もう夜だったので、“エージェントとは明日交渉してみよう”と考えていたら、ちょうどそこへ、昔は音楽業界でコンサートの手配などもしていたという友人から電話が掛かって来ました。それで、彼の意見も聞いてみたところ、「トルコでは、仕事した奴じゃなくて、斡旋した奴が多く取るのは当たり前なんだよ、そのエージェントはなかなか良心的なほうだと思うね。普通、300取って、100渡すぐらいじゃないかな」というのが業界の常識なんだそうです。

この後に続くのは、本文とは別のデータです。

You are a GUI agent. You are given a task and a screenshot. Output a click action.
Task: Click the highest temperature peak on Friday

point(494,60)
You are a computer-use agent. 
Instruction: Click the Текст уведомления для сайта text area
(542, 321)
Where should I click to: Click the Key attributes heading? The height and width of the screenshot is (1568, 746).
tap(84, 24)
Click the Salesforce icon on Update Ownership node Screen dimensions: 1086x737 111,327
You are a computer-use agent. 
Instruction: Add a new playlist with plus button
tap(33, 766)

しかし、翌日、エージェントと交渉したら、「うちはここから税金払ったり組合費を出したりするから、余り渡せないんですよ」と言いながらも、割とあっさり、225リラは出すと譲歩してきたので、私もそれ以上は要求しませんでした。外国人としてトルコに住まわせてもらっているからしょうがないかもしれません。でも、彼らはトルコ人からも同様のコミッションを取っているわけで、こちらはやっぱり問題じゃないかと思いました。

トルコでは、翻訳や通訳を斡旋するエージェントもべらぼうなコミッションを取ります。以前、私もちょっとした翻訳で7割も取られていたのを偶然知らされて、がっくりしたものです。

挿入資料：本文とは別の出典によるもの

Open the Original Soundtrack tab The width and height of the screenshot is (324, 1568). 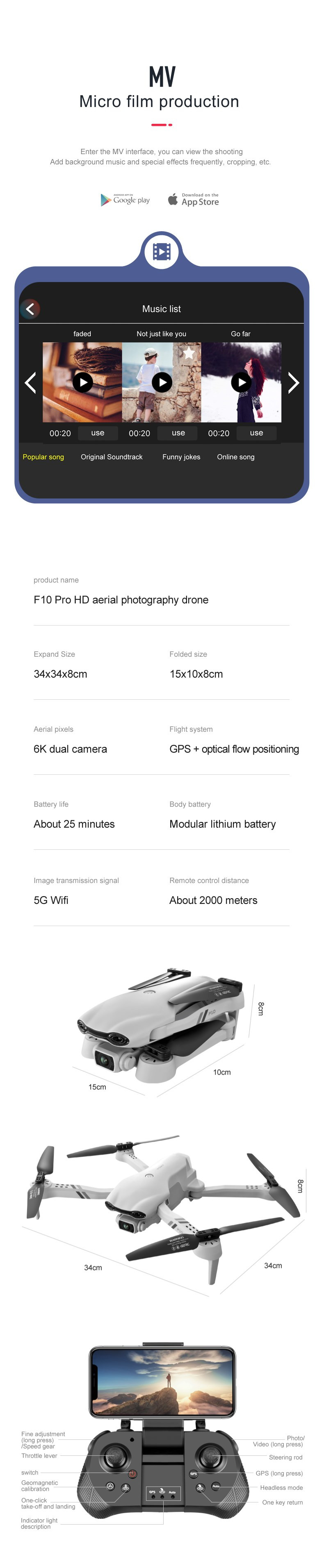click(x=112, y=457)
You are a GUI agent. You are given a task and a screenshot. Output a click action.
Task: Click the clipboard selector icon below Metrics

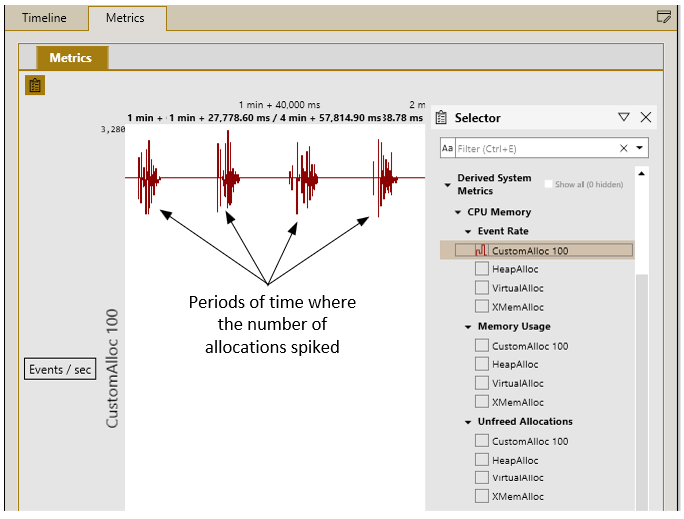35,85
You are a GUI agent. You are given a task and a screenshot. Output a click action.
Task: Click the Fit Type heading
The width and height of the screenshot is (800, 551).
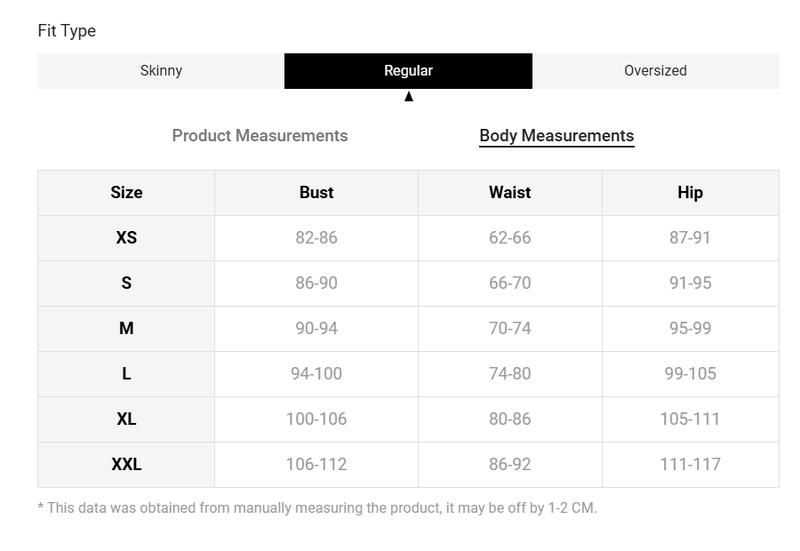point(67,31)
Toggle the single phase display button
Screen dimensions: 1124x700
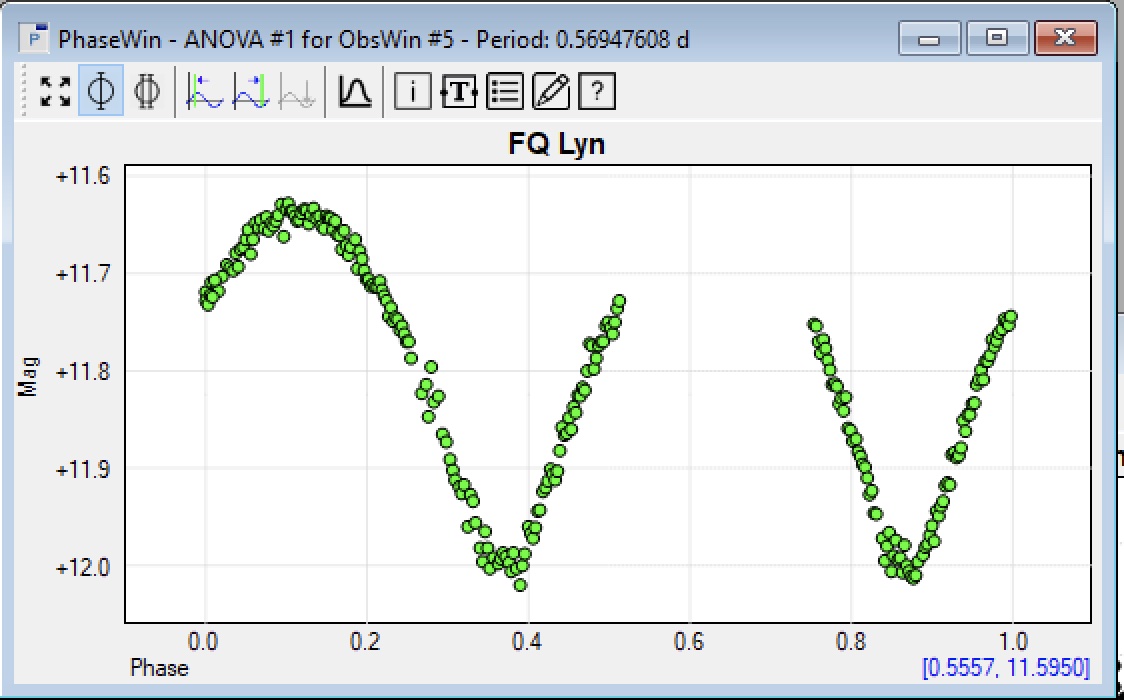pyautogui.click(x=101, y=92)
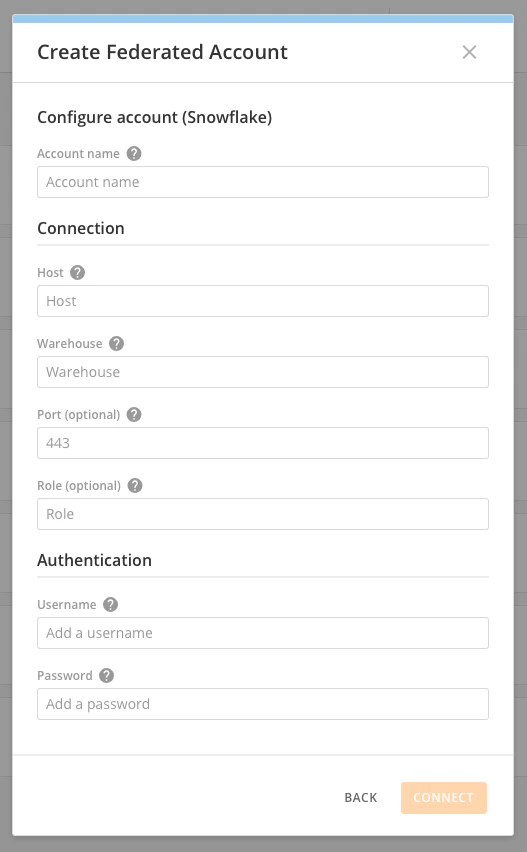Focus the Host text field
Screen dimensions: 527x852
[x=263, y=301]
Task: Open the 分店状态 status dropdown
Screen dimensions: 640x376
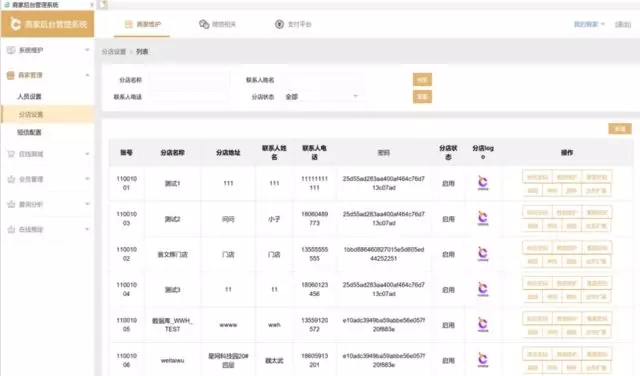Action: click(322, 97)
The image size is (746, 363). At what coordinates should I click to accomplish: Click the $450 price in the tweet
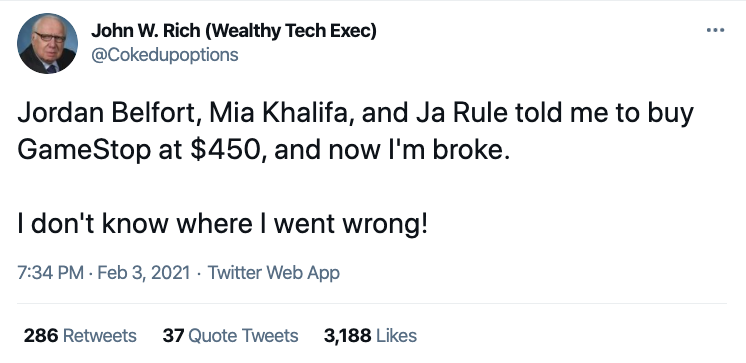click(227, 150)
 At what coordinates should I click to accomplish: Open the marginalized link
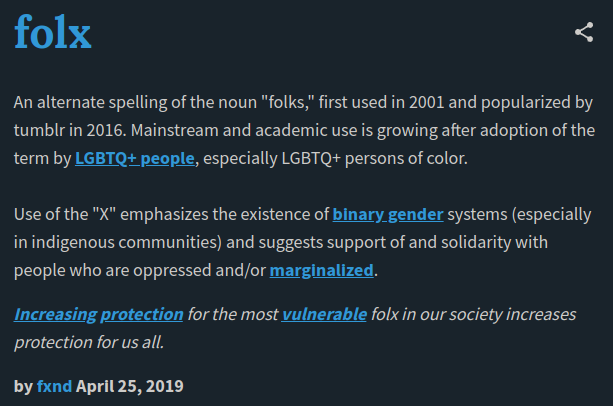pos(321,271)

溝口健二の“赤線地帯”という昭和30年代を舞台にした映画に、沢村貞子演じる娼家の女将が、パンパン役の京マチ子へ「うちは4分6だからね。承知しといておくれよ」と言い渡すシーンがあったけれど、トルコの通訳斡旋業者は、この昭和30年代の悪徳売春業者より酷いかもしれません。

最近の状況はどうだろうかと、試しに“ソープランド・コンパニオン募集”といったキーワードで検索かけて見たら、「当店は、吉原高級店並みのバック率70%です」なんて記載がたくさん出てきました。バック率、かつての玉割ですね、変なものを想像しないで下さい。コンパニオン嬢の取り分が7割で、業者が3割という勘定です。多分、このぐらいが当たり前で、その逆がまかり通るのは、社会の体質が良くないかもしれません。